Une mission de l'institution est attendue au Sénégal, avec un ordre du jour chargé.
Une mission du FMI attendue au Sénégal, restructuration et emprunt au menu
Au cœur des discussions : la question d'une possible restructuration d'une dette publique qui atteint près de 132 % du PIB, dans un contexte de crise budgétaire profonde.
Le pays est pourtant loin de parler d'une seule voix sur le sujet. D'un côté, certains analystes estiment qu'une restructuration s'impose pour prévenir tout risque de défaut de paiement dans les prochains mois. Un nouvel emprunt de plus de 700 millions de dollars est également envisagé pour redonner au pays des marges de manœuvre financières. De son côté, l'ex-Premier ministre Ousmane Sonko appelle à examiner la situation avec lucidité, insistant pour que toute mesure adoptée soit en adéquation avec les réalités et les besoins du moment.
De l'autre côté, des voix s'élèvent pour rejeter toute concession aux injonctions des créanciers internationaux. Le Front pour une révolution anti-impérialiste, populaire et panafricaine, organisation de la société civile, a interpellé le Premier ministre et le président de l'Assemblée nationale dans une note officielle, les exhortant à ne pas céder aux pressions du FMI ni à celles des créanciers étrangers.

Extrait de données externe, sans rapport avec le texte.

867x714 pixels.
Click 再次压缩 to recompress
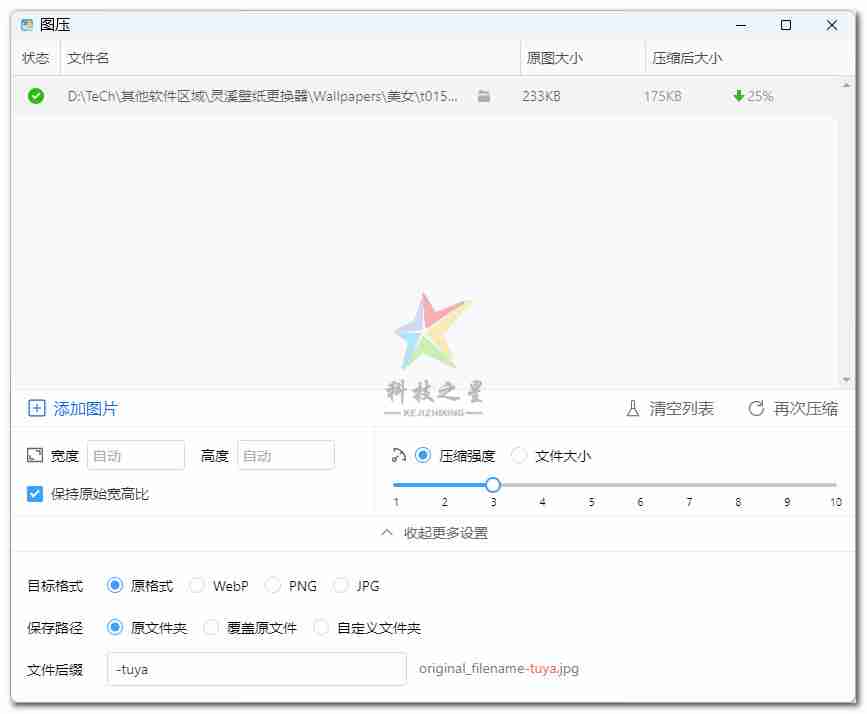click(x=805, y=408)
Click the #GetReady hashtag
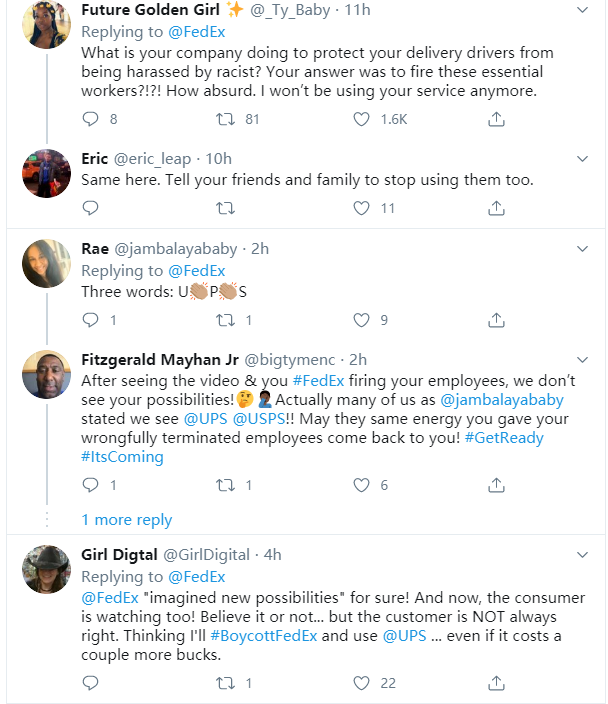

« Les difficultés actuelles doivent être transformées en opportunité pour rompre avec les recettes néolibérales qui ont conduit notre pays dans cette impasse », écrit l'organisation, appelant à un changement de cap radical plutôt qu'à une soumission aux conditionnalités habituelles des institutions financières internationales.
Les prochaines semaines s'annoncent donc déterminantes pour l'avenir économique du Sénégal et pour la souveraineté financière que ses nouvelles autorités ont placée au cœur de leur projet politique.